++++ EXTRACTED INFORMATION
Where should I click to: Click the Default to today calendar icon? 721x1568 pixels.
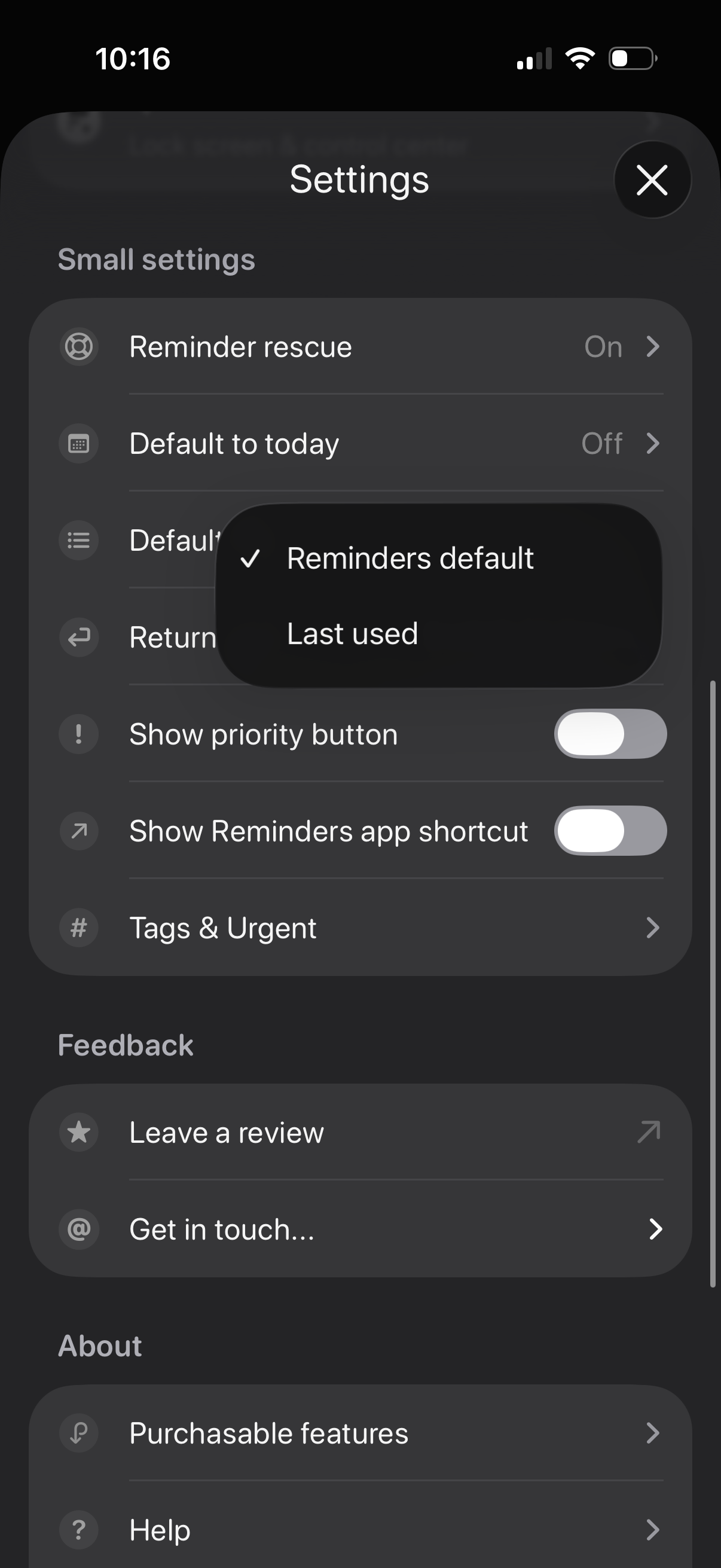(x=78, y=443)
++++++++
++++ EXTRACTED INFORMATION
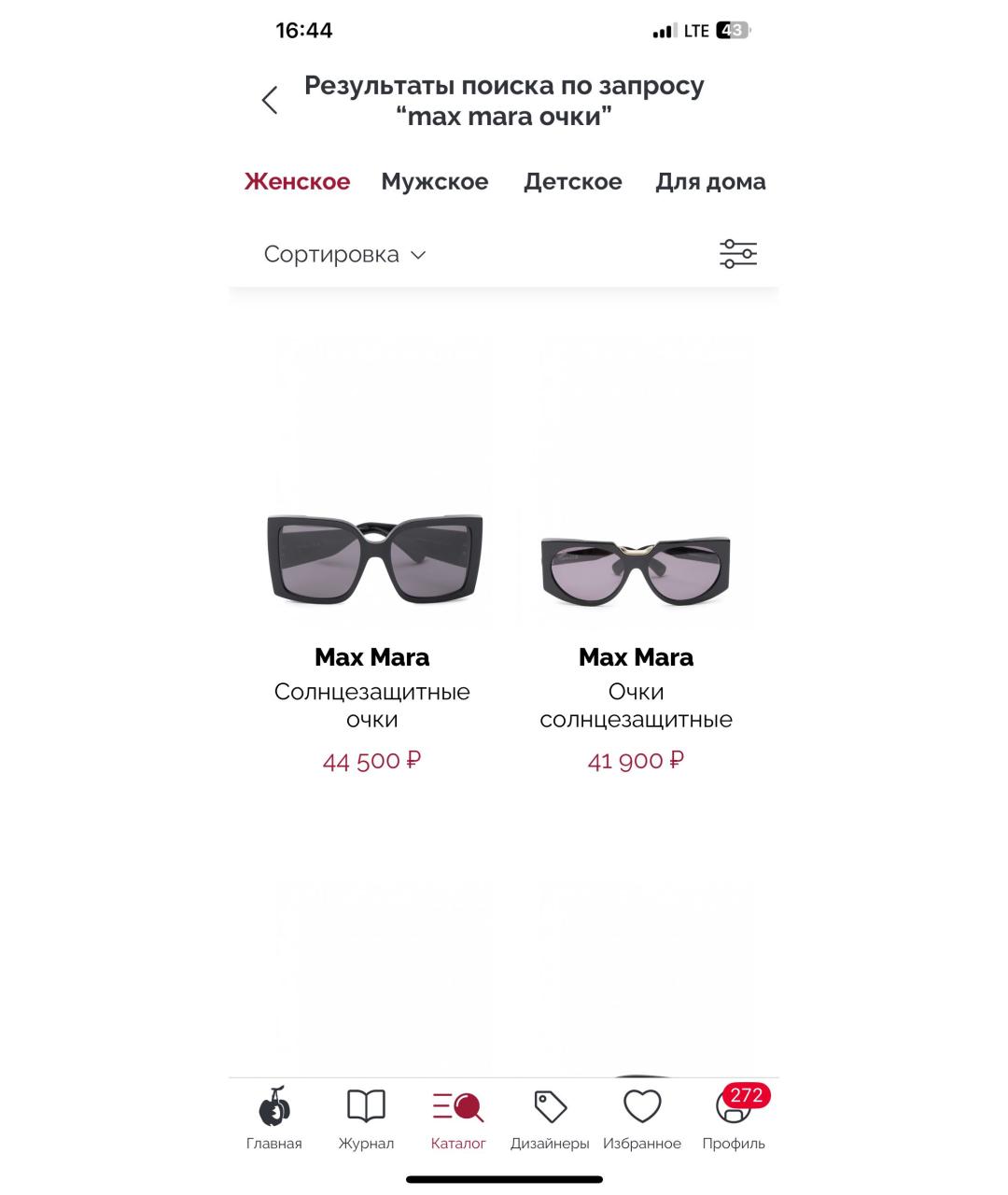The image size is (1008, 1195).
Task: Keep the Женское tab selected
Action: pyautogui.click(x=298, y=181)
++++++++
▶ _TASK REQUIREMENTS_: Rescale the stretch from the line containing "Where should I" through the line containing "(x=78, y=443)". Repeat those lines, requests included, with every coordinate in the answers multiplied by 2.05 and rounded to a whole number (halves round up). Give only these lines, and leave out the pictures.

▶ _THE RESPONSE_:
Where should I click to: Click the Default to today calendar icon? 721x1568 pixels.
(x=160, y=908)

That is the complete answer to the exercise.